Render the lines from the line with "Task: Switch to the second carousel slide dot" to the line with "(x=698, y=539)" as a JSON list of strings, one string per line, skipping blank lines. Leave the pictures out.

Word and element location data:
--------------------------------

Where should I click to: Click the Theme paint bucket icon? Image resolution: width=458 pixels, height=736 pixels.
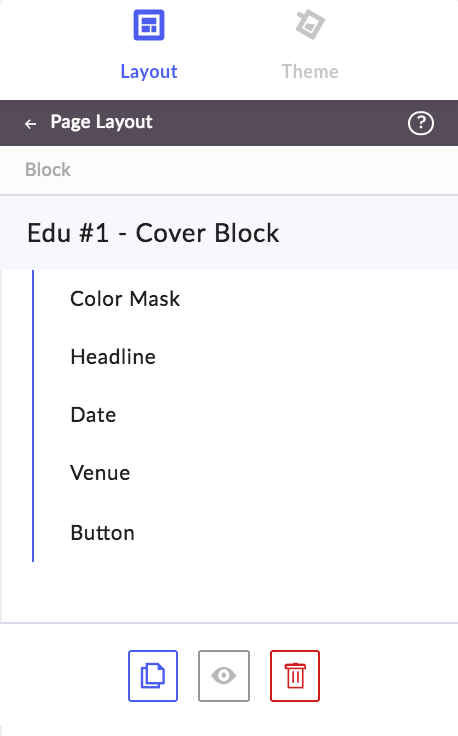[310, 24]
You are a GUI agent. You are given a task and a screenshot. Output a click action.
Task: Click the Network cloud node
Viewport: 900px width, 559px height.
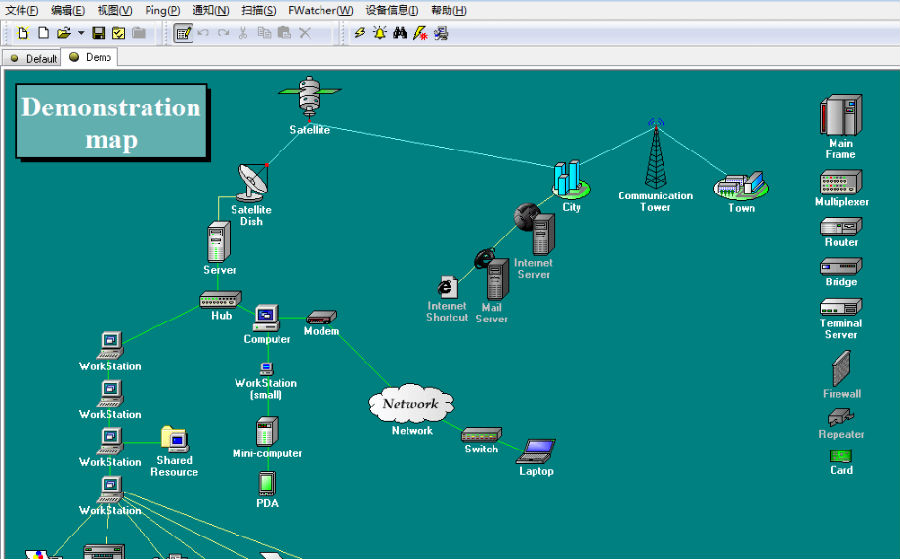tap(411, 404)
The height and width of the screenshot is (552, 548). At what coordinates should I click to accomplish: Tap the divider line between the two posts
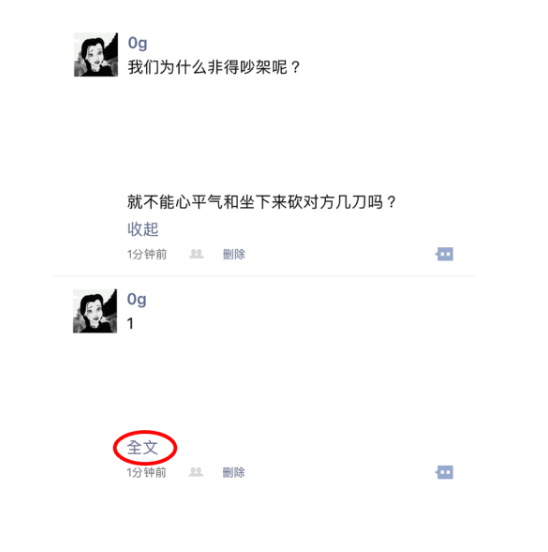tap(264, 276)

--------------------------------

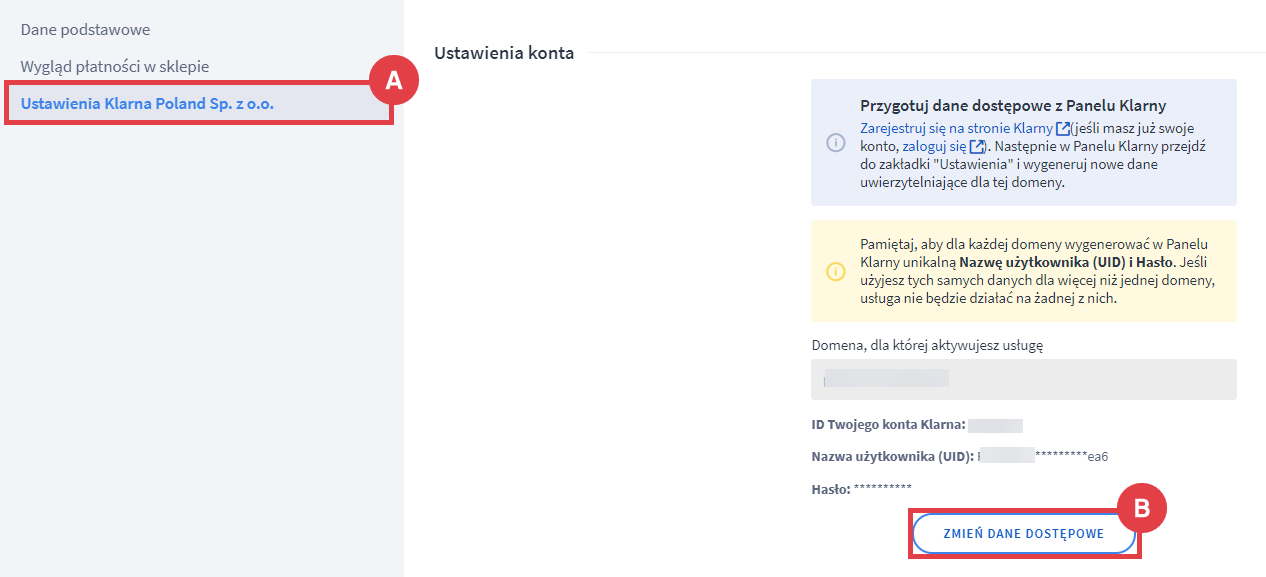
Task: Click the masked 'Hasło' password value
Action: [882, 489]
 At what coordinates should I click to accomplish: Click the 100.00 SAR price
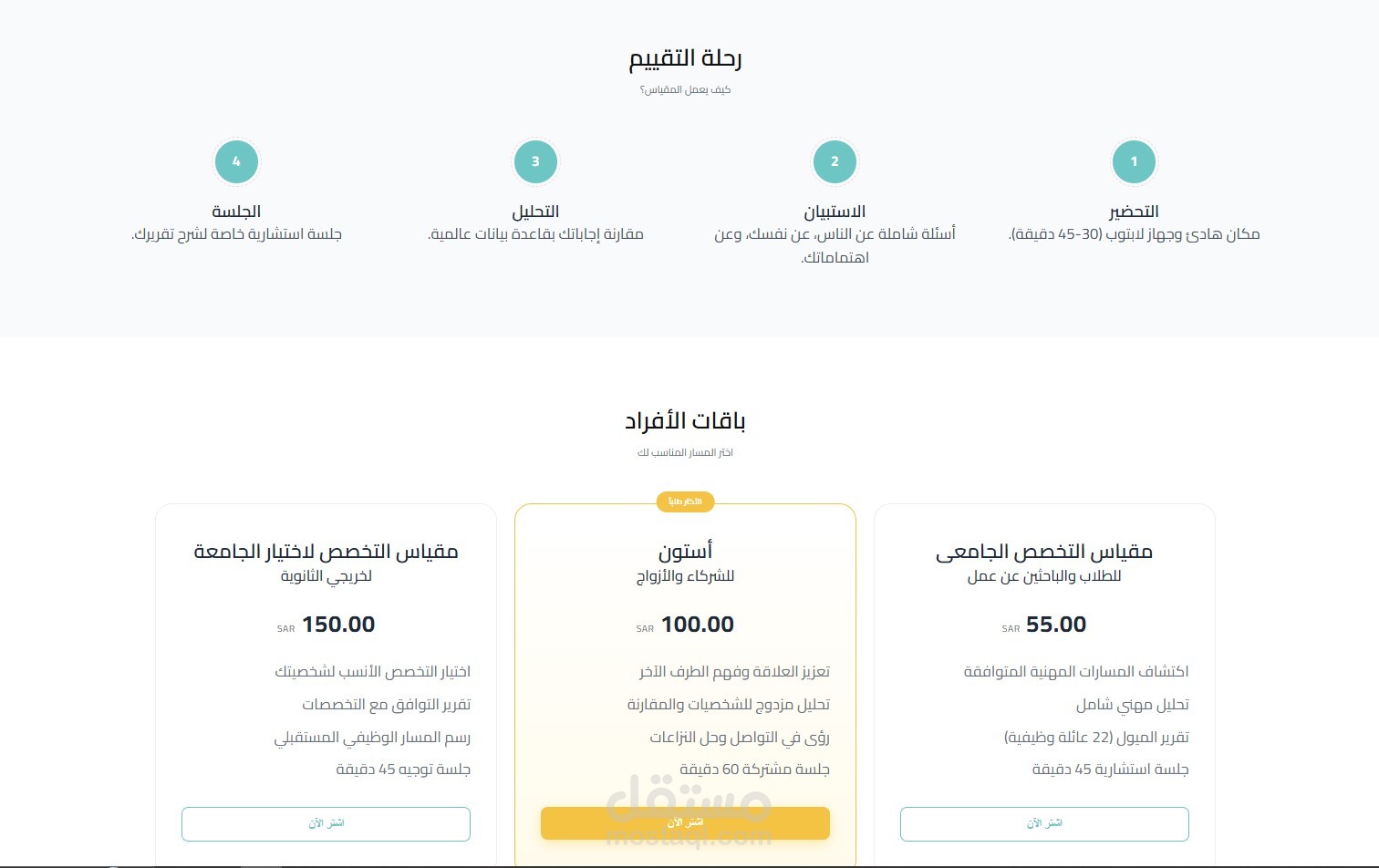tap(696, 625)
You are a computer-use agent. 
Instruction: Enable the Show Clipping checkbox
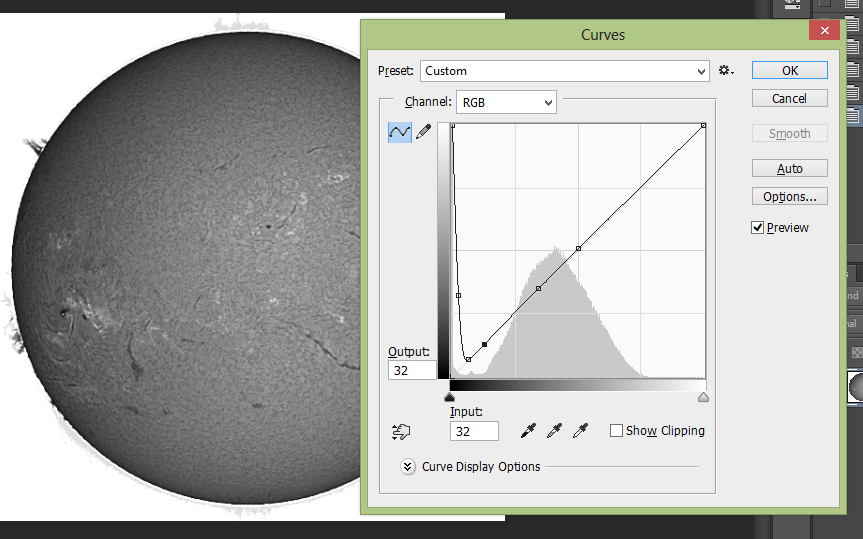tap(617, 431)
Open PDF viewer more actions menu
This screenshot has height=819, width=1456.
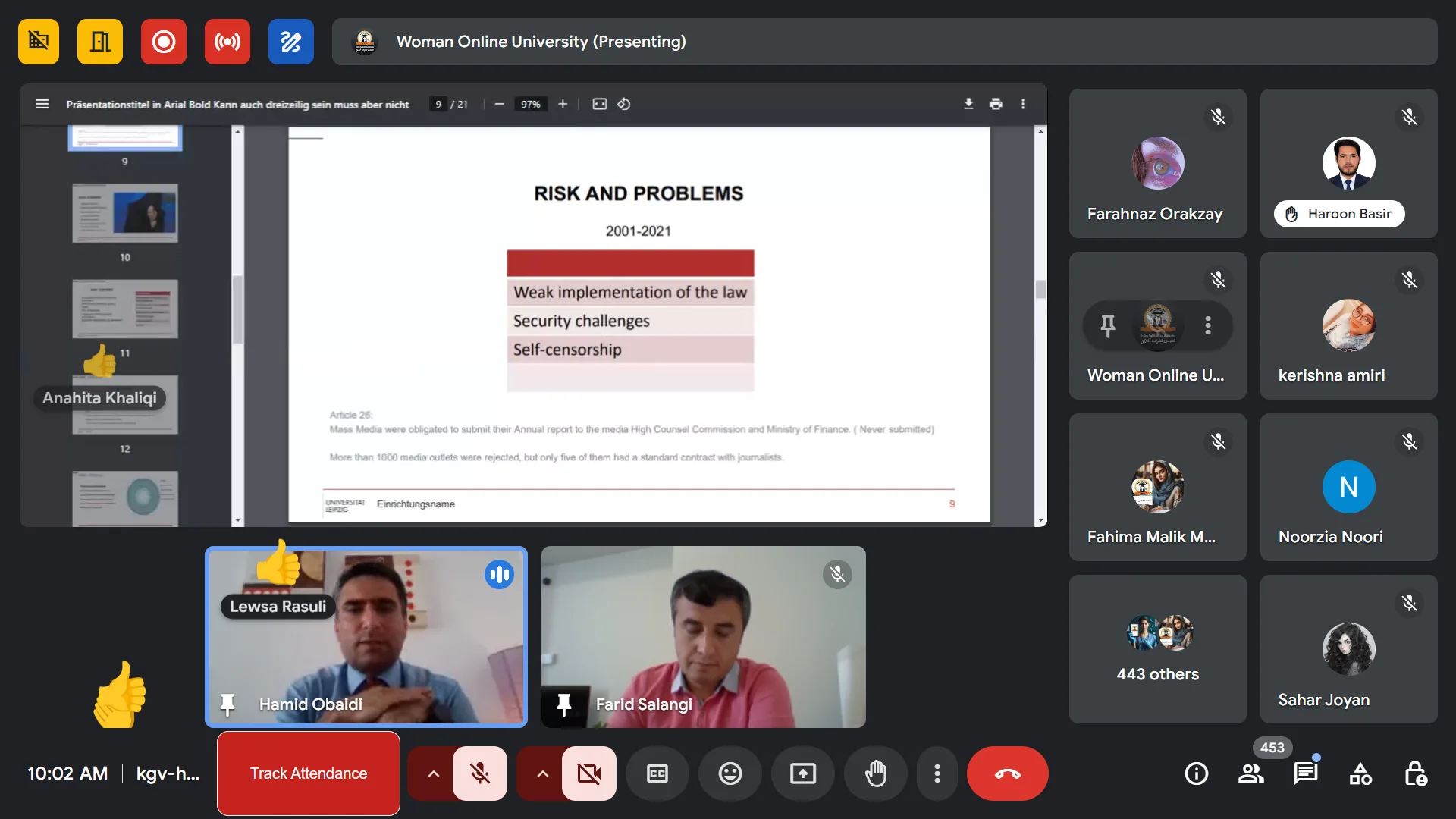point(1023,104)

--------------------------------

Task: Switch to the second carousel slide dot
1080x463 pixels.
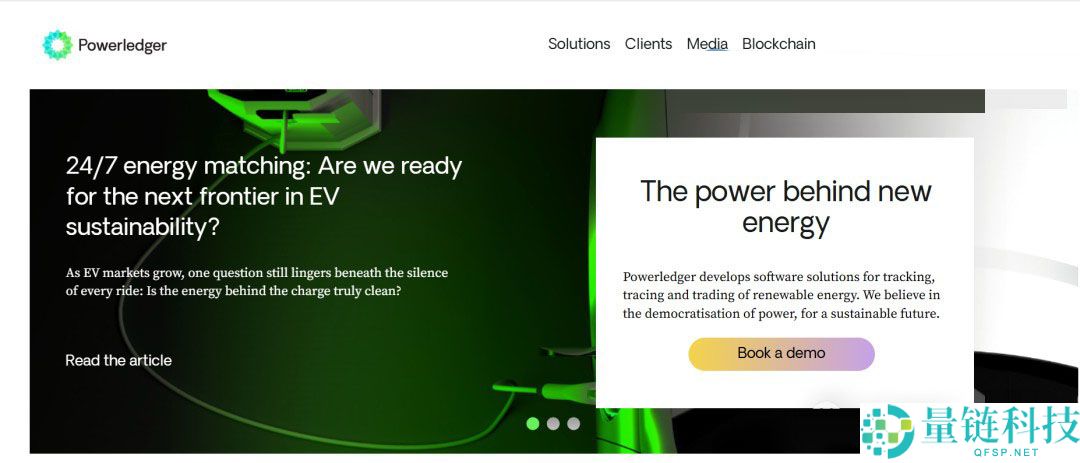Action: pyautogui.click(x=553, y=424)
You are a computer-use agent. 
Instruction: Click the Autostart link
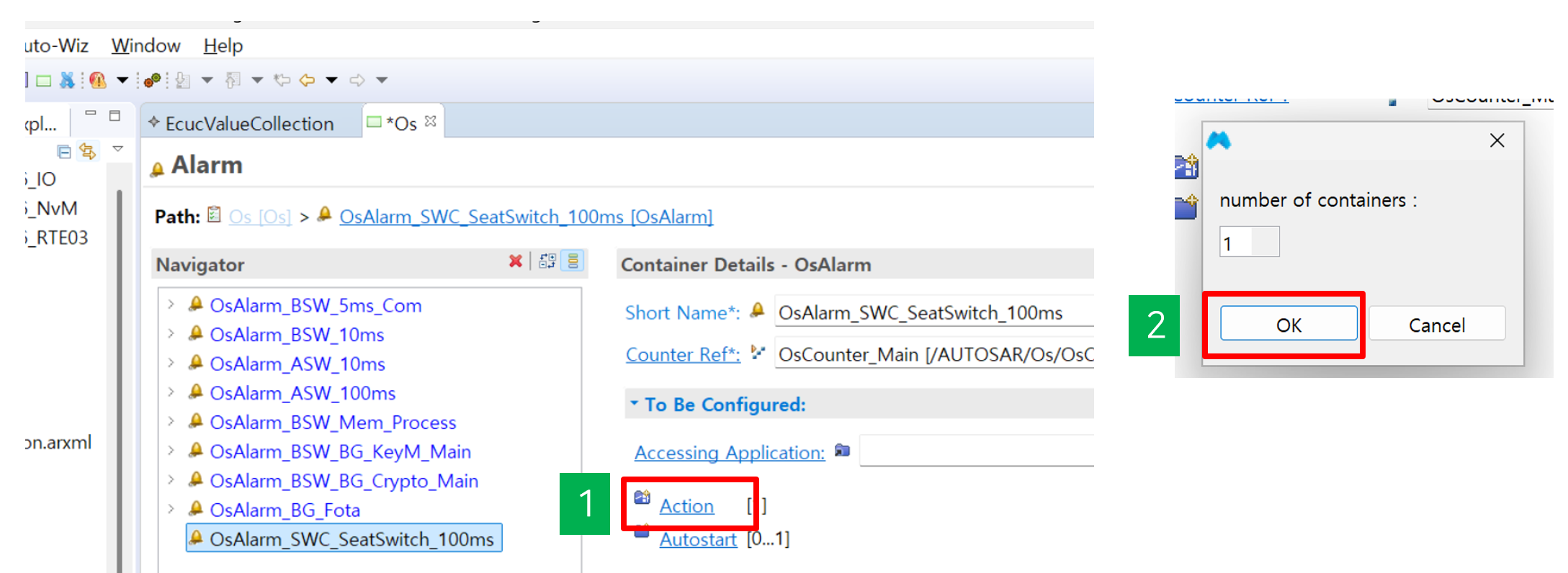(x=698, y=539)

--------------------------------

# Problem solution:
[
  "Task: Switch to the second carousel slide dot",
  "1080x463 pixels.",
  "Action: pyautogui.click(x=553, y=424)",
  "You are a computer-use agent. ",
  "Instruction: Click the Autostart link",
  "(x=698, y=539)"
]